Mastodawn

When your password leaks:
→ Change your password
→ Problem solved

When your biometric data leaks:
→ You can't change your face
→ You can't change your fingerprints
→ The compromise is permanent
→ Your biometric data is in breach databases forever

This is why facial recognition for age verification is dangerous.

#Biometrics #Privacy #Discord

Show thread

jfml - Jonas Laugs

@capitainesam Also maybe not use your fingerprint to unlock your phone if your not 100% sure it stays on the device (even if the device is stolen etc.)

Show thread

Dan Feb 21

@jfml @capitainesam I would hope that your phone takes a "fingerprint" of your fingerprint, i.e. enough to verify but not reconstruct.

Show thread

ℂ𝕖𝕝𝕖𝕤𝕥𝕖@world: /#

Feb 21

@ill_logic @jfml @capitainesam every proper implementation hashes the fingerprint, just like you don't store clear text passwords in the shadow file...
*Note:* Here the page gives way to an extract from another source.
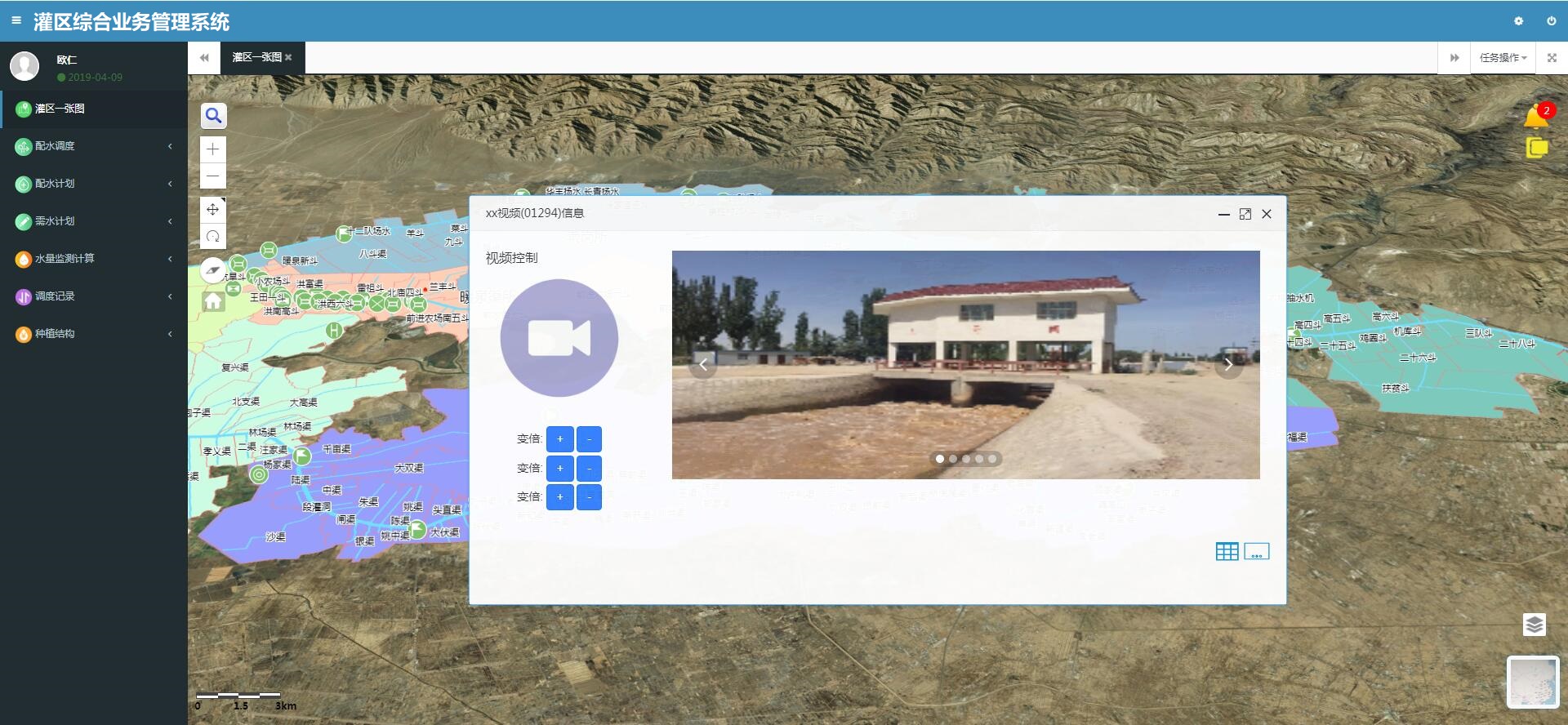Click the last 变倍 minus button
Screen dimensions: 1568x725
tap(589, 497)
The question is, is this a proper implementation on phones...

Show thread

jfml - Jonas Laugs Feb 22

@celeste_42bit @ill_logic @capitainesam But does this (hashing of the fingerprint) help with the problem that if it get leaked I can basically never use it again? Using your fingerprint is like having a password you can't change does the hashing change anything about this?

Show thread

Dan Feb 22

@jfml @celeste_42bit @capitainesam If I somehow get your fingerprint, I can figure out the hash. But if I steal the hash I *can't figure out your fingerprint. Hashes are cool like that. So in principle you should still be able to use it.

* Now the caveat is that it has to be done right. And perhaps someone can find a way to break these systems over time. This has happened with password database systems. Also I don't know anything about biometrics in particular, just the principles at play here.

Show thread

Dan Feb 22

@jfml @celeste_42bit @capitainesam (BTW I don't use biometric logins)

Show thread

jfml - Jonas Laugs Feb 22

@ill_logic @celeste_42bit @capitainesam Ah, ok, thanks for the explanation, that makes sense.